> _Work to complete_
Rewrite these lines, substituting "Command" for every "Instruction" and leaving everything else unchanged.
* begin *
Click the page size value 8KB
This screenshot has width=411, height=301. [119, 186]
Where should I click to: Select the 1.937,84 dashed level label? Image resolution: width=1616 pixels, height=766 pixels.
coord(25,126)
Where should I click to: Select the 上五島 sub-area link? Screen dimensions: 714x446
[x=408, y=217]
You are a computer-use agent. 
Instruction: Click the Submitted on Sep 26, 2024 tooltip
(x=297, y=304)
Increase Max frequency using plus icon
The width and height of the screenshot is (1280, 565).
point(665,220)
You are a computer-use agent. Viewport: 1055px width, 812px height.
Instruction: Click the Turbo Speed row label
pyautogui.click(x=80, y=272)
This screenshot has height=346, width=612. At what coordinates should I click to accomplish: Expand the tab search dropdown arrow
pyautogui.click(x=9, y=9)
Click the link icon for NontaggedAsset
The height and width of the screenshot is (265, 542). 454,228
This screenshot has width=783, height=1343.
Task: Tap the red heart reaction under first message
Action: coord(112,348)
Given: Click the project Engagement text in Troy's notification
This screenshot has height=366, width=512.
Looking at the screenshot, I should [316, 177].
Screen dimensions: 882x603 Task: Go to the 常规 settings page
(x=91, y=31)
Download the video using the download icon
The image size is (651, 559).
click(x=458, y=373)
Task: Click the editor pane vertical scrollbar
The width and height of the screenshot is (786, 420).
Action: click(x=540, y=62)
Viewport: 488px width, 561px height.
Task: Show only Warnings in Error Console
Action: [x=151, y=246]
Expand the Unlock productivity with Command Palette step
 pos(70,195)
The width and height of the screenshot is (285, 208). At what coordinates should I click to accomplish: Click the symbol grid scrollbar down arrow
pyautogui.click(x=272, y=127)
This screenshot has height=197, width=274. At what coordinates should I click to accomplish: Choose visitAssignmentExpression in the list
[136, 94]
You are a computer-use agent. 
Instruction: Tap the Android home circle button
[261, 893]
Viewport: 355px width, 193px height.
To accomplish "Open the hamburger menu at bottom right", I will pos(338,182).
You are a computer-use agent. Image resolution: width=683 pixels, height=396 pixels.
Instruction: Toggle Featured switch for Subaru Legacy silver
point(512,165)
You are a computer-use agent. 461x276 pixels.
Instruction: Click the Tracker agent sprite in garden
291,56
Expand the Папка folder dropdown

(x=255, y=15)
* end *
> _Full response_
Click the page size value 8KB
This screenshot has width=411, height=301. [119, 186]
Where should I click to: Select the 1.937,84 dashed level label? Image resolution: width=1616 pixels, height=766 pixels.
coord(25,126)
Where should I click to: Select the 上五島 sub-area link? Screen dimensions: 714x446
[x=408, y=217]
You are a computer-use agent. 
Command: Click the Submitted on Sep 26, 2024 tooltip
(x=297, y=304)
Increase Max frequency using plus icon
The width and height of the screenshot is (1280, 565).
point(665,220)
You are a computer-use agent. Viewport: 1055px width, 812px height.
Command: Click the Turbo Speed row label
pyautogui.click(x=80, y=272)
This screenshot has height=346, width=612. At what coordinates should I click to accomplish: Expand the tab search dropdown arrow
pyautogui.click(x=9, y=9)
Click the link icon for NontaggedAsset
The height and width of the screenshot is (265, 542). 454,228
This screenshot has width=783, height=1343.
Task: Tap the red heart reaction under first message
Action: coord(112,348)
Given: Click the project Engagement text in Troy's notification
This screenshot has height=366, width=512.
Looking at the screenshot, I should [316, 177].
Screen dimensions: 882x603 Task: Go to the 常规 settings page
(x=91, y=31)
Download the video using the download icon
The image size is (651, 559).
click(x=458, y=373)
Task: Click the editor pane vertical scrollbar
The width and height of the screenshot is (786, 420).
Action: click(x=540, y=62)
Viewport: 488px width, 561px height.
Task: Show only Warnings in Error Console
Action: [x=151, y=246]
Expand the Unlock productivity with Command Palette step
 pos(70,195)
The width and height of the screenshot is (285, 208). At what coordinates should I click to accomplish: Click the symbol grid scrollbar down arrow
pyautogui.click(x=272, y=127)
This screenshot has height=197, width=274. At what coordinates should I click to accomplish: Choose visitAssignmentExpression in the list
[136, 94]
You are a computer-use agent. 
Command: Tap the Android home circle button
[261, 893]
Viewport: 355px width, 193px height.
To accomplish "Open the hamburger menu at bottom right", I will pos(338,182).
You are a computer-use agent. Image resolution: width=683 pixels, height=396 pixels.
Command: Toggle Featured switch for Subaru Legacy silver
point(512,165)
You are a computer-use agent. 461x276 pixels.
Command: Click the Tracker agent sprite in garden
291,56
Expand the Папка folder dropdown

(x=255, y=15)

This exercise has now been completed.